My overactive imagination fills my mind with three dimensional puzzles of stacked what-if questions that cry out for answers. In my writer’s den, I dream up whimsical adventures that range from the satirical to the macabre while wrestling my ginger tabby Jazz for control of the keyboard.
Hi Charles! Thanks for the inclusion in your recent dieselpunk post (which I also thoroughly enjoyed reading)! I wondered if you’d be interested in reviewing the book on your blog? If you don’t already have a copy, I would happily email you a free eBook copy.
Very excited to read your novel as well, as I find there isn’t nearly enough dieselpunk fiction out there (in contrast to the bevy of steampunk offerings). Thanks again for the mention, and let me know if you’d like me to email you a copy!
Best,
-Dan Glaser, author of “A Fistful of Nothing”

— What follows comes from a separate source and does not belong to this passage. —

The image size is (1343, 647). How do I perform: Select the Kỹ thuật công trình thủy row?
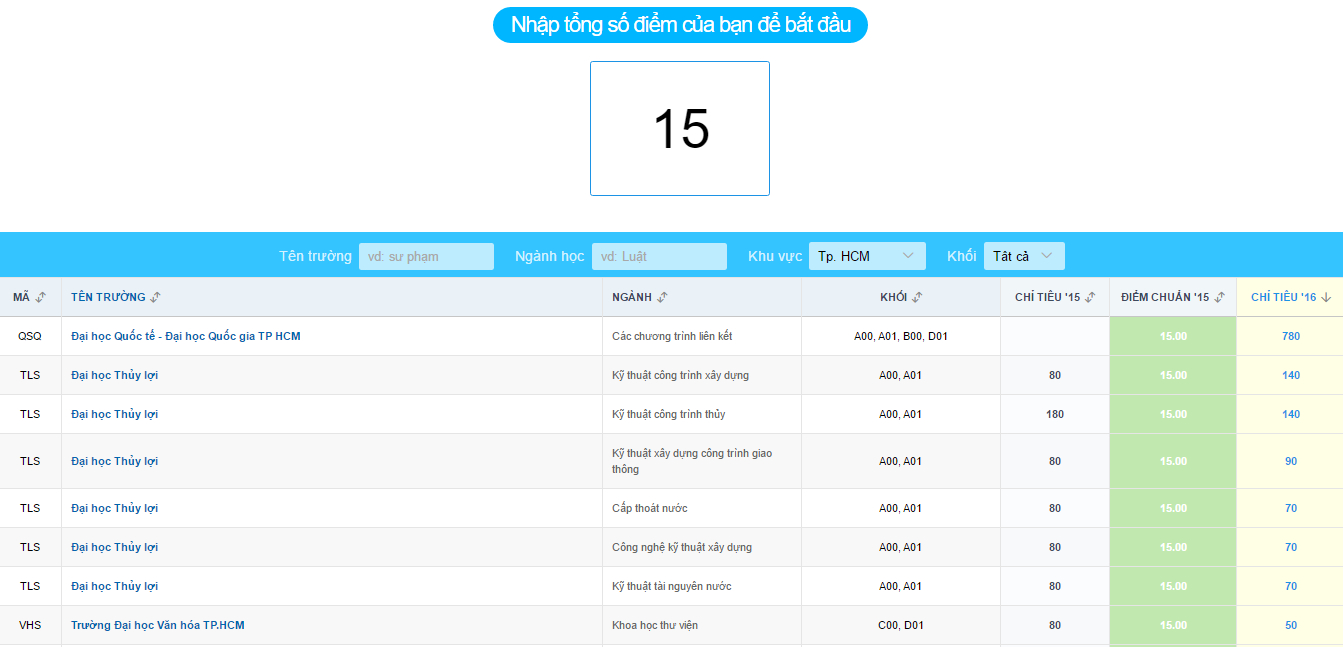tap(668, 414)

Charles, I’d love to include photos from your website in the Perihelion Science Fiction book review (August 2014 edition), if Sam agrees to it and if you and your artists do. You must be offline this weekend. Your illustrated edition of Dragonfly is a steal at $3.99 and I hope you sell millions of this book!
Mr. Cornell,
I listened to your talk at the St. Petersburg main library last Thursday. I’d like to thank you for making me more aware of
additional kinds of “punk”.
With regard to the date of transition from steam to diesel punk, I was a little puzzled. Diesel got his patent on the diesel
cycle in 1895, but I couldn’t remember any transition between steam and diesel power. Certainly not for automobiles or for
electric power generation. Then I remembered that there was a transition between steam and diesel on railroad locomotives.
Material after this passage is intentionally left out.